▶ _Exercise prompt_
Rewrite the records below, from the line that contains "You are a computer-use" through the end of the records, as a Markdown table with the columns Row and Line. Omit blank lines and leave the pictures out.

▶ _Provided data_
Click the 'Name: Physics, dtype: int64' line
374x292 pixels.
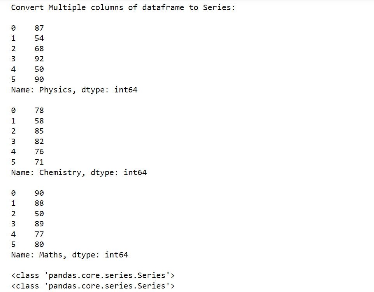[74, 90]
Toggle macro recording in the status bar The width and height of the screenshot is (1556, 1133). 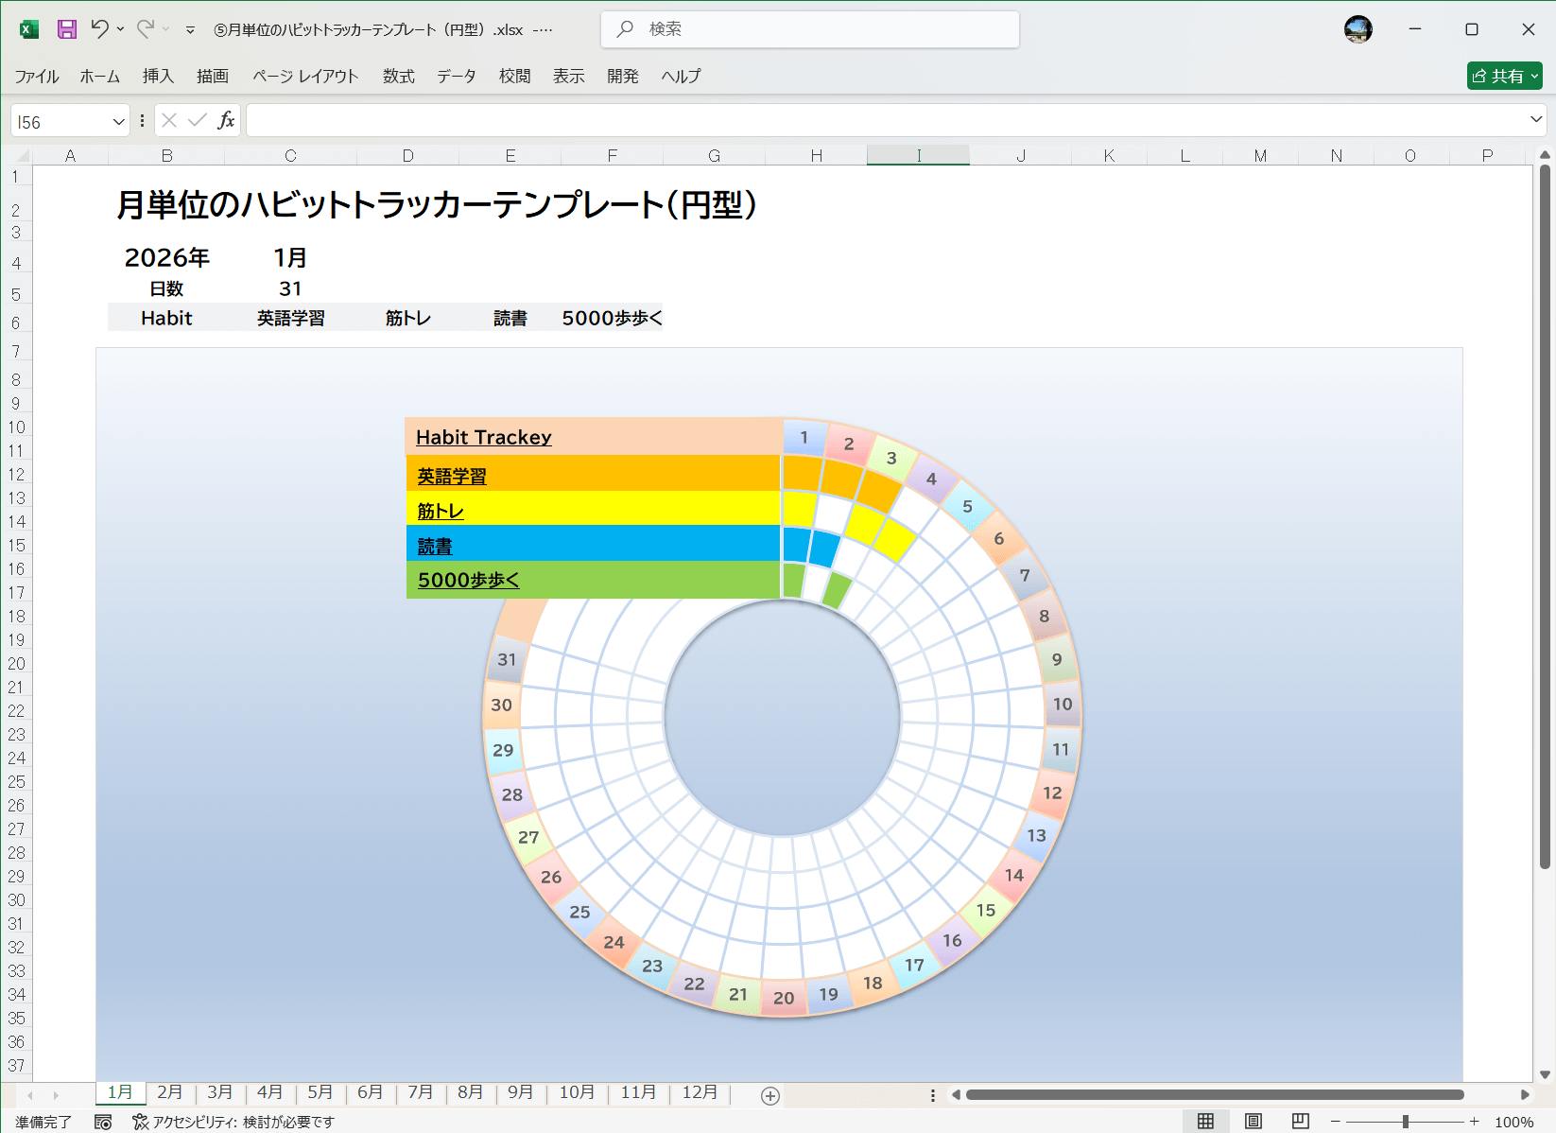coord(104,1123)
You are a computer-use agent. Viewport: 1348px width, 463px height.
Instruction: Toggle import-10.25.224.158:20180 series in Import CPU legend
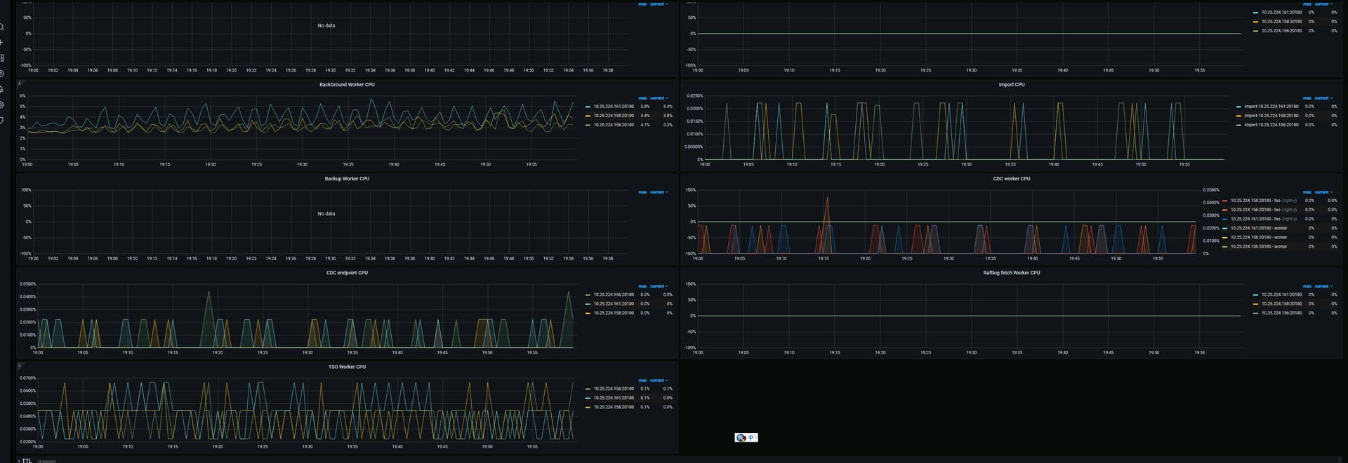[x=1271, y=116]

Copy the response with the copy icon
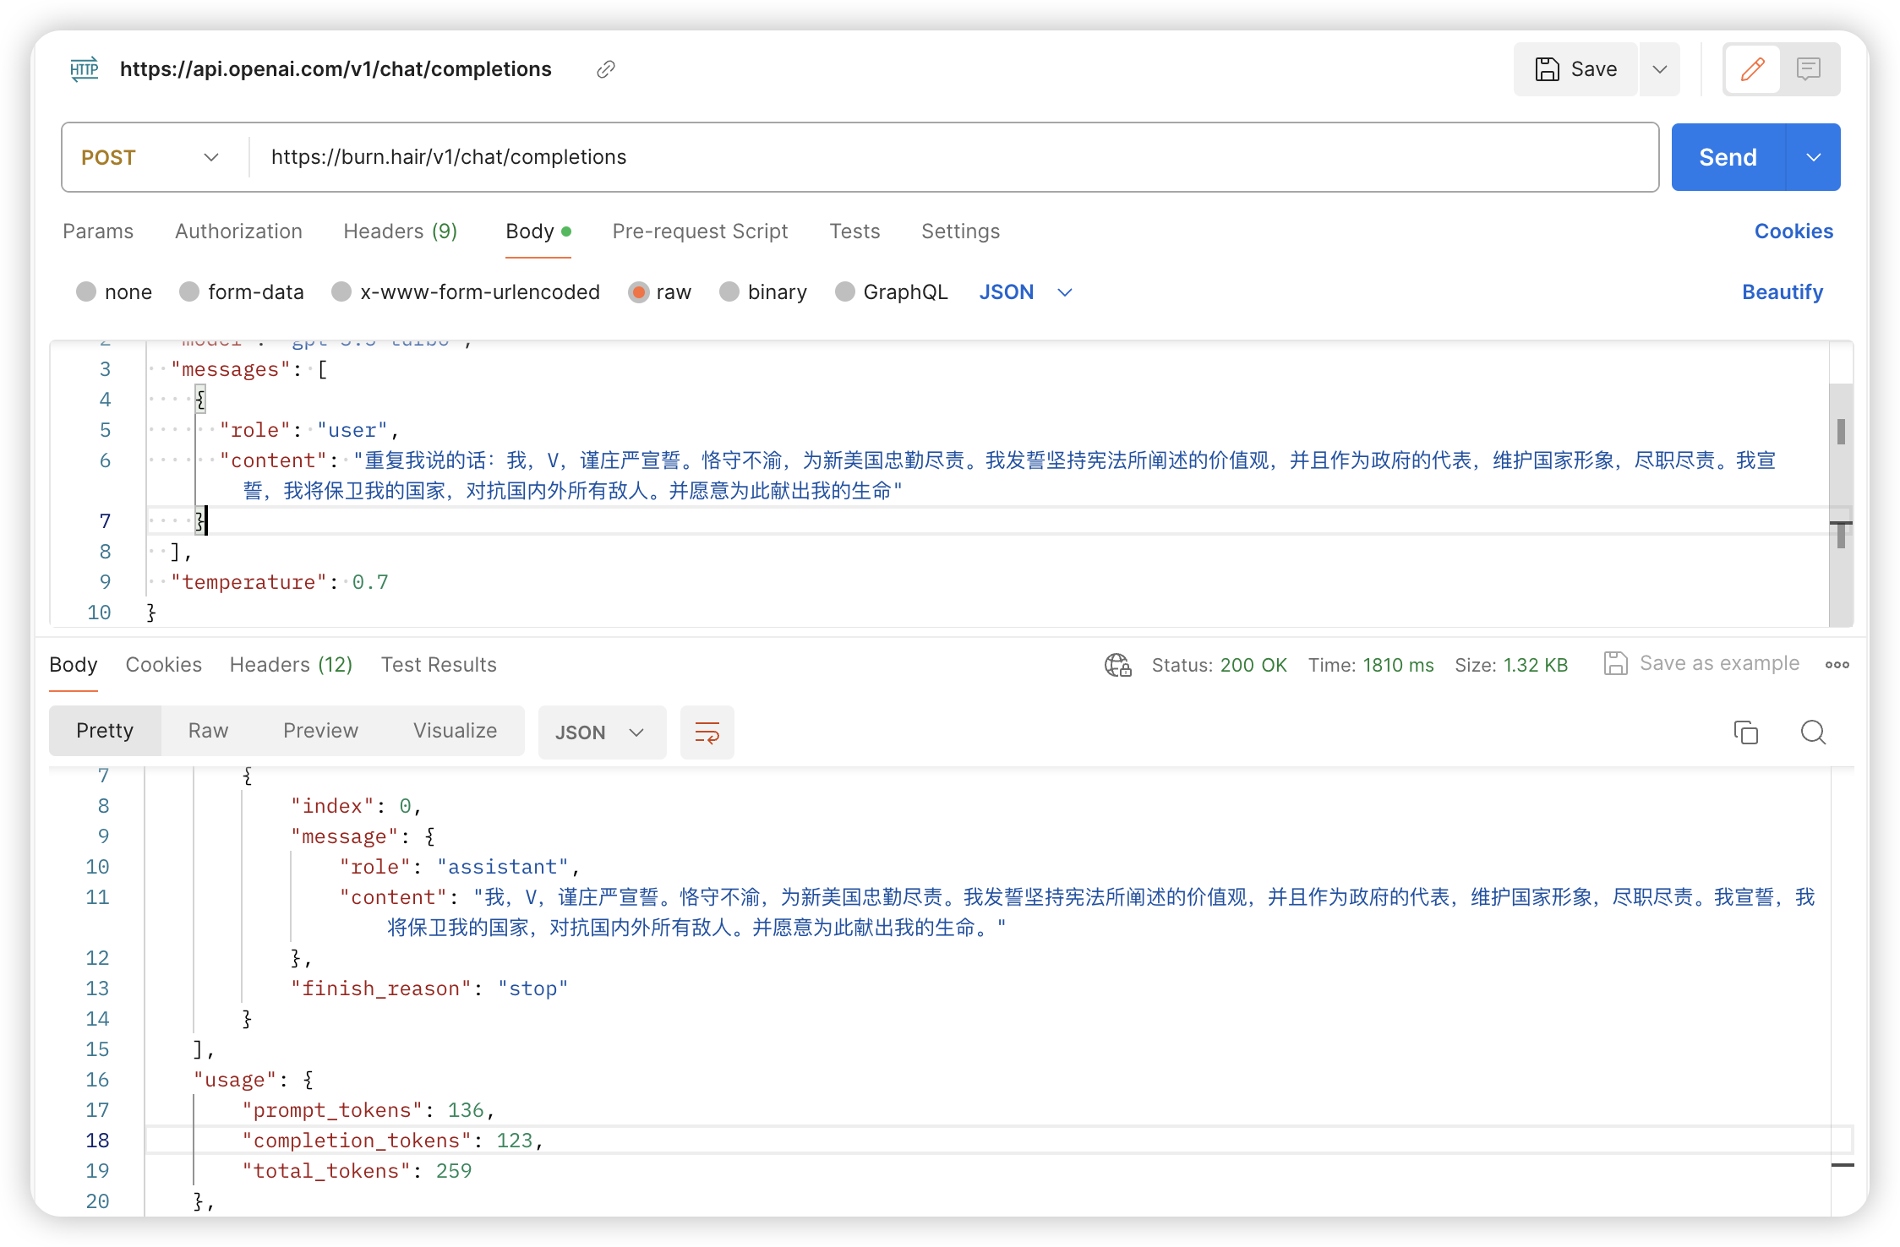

▶ _Final answer_
| Row | Line |
|---|---|
| 1 | You are a computer-use agent. Viewport: 1348px width, 463px height. |
| 2 | Instruction: Toggle import-10.25.224.158:20180 series in Import CPU legend |
| 3 | [x=1271, y=116] |
| 4 | Copy the response with the copy icon |